The Mumbai–Nagpur–Kolkata Road is the only national highway passing through the district, covering a total distance of 99.37 km (62 mi). Gondia is situated about 170 km by road from Nagpur of Vidarbha region. The district has road links to adjoining districts Chandrapur, Bhandara, Nagpur. The city is well connected by roads. It takes around 4 hours journey from Nagpur by State Transport Bus to reach Gondia. Gondia has bus connectivity to Jabalpur, Nagpur, Raipur and Hyderabad.

Rail 

Gondia Junction railway station is a junction in Maharashtra, with heavy passenger and goods traffic. It is an A-Grade station.

It lies on the Howrah–Mumbai route. The station has seven platforms, each with potable water, tea stalls, benches and waiting sheds. There is also a fruit stall and a bookstall. The station is equipped with air-conditioned waiting rooms for passengers travelling by upper accommodation classes and a waiting hall for passengers travelling by lower accommodation classes.
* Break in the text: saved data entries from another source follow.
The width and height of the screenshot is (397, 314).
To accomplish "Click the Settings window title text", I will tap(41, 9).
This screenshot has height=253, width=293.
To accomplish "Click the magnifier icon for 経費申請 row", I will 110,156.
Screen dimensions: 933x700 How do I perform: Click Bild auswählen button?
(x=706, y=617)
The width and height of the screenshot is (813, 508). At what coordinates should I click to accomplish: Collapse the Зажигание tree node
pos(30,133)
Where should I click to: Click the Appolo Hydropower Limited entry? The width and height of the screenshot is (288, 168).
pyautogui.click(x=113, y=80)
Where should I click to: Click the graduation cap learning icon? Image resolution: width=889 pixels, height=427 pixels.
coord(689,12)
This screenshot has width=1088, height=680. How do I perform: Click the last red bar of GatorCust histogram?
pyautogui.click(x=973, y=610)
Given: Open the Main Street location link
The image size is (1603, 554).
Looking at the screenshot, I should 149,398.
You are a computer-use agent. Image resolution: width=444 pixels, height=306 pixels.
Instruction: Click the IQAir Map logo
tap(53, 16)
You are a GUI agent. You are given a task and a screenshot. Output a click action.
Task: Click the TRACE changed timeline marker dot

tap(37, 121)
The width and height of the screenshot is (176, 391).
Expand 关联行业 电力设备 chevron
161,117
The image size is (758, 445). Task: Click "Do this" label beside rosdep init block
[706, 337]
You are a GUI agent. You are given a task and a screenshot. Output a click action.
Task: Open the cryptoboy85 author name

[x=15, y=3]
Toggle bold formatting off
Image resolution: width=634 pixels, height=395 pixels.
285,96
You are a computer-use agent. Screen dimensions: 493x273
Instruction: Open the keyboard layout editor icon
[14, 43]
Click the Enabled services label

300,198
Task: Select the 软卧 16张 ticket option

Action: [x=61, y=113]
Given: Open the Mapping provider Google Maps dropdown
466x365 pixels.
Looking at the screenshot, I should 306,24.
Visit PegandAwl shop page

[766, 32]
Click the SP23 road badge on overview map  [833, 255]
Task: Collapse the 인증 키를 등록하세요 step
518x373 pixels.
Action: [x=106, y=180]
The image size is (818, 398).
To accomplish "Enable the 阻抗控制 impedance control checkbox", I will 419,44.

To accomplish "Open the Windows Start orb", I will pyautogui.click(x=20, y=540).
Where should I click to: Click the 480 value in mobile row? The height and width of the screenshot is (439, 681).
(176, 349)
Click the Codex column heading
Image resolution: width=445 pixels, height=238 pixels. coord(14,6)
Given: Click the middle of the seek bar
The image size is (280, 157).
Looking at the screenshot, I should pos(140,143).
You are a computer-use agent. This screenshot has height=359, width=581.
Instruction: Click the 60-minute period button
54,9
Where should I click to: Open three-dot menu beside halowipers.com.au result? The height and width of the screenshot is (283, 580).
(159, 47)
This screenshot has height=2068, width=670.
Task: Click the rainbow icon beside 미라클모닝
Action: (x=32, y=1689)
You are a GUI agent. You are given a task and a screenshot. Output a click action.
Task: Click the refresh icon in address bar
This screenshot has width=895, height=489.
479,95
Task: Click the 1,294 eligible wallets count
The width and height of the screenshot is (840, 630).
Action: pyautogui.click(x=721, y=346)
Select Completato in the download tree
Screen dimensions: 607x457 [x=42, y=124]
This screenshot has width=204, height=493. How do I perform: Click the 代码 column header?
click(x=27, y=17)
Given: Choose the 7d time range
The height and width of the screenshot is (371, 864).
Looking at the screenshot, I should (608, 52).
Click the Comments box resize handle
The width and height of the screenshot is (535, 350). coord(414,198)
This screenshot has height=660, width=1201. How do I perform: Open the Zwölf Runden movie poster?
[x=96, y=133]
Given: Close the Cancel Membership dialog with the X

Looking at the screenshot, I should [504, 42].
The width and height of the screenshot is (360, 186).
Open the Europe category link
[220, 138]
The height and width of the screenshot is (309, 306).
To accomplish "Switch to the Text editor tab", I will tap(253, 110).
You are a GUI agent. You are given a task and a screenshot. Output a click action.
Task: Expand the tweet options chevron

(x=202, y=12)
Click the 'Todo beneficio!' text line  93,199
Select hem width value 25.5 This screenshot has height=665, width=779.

The Gondia–Jabalpur Junction (Madhya Pradesh) section of South East Central Railway runs north–south, along the valley of the Wainganga River. The line was formerly narrow gauge (762 mm [2 ft 6 in]) along its entire length, but the section between Gondia and Balaghat was converted to broad gauge in 2005–2006, connecting Balaghat to India's national broad-gauge network. Work is completed to convert the Balaghat–Jabalpur section to broad gauge as well.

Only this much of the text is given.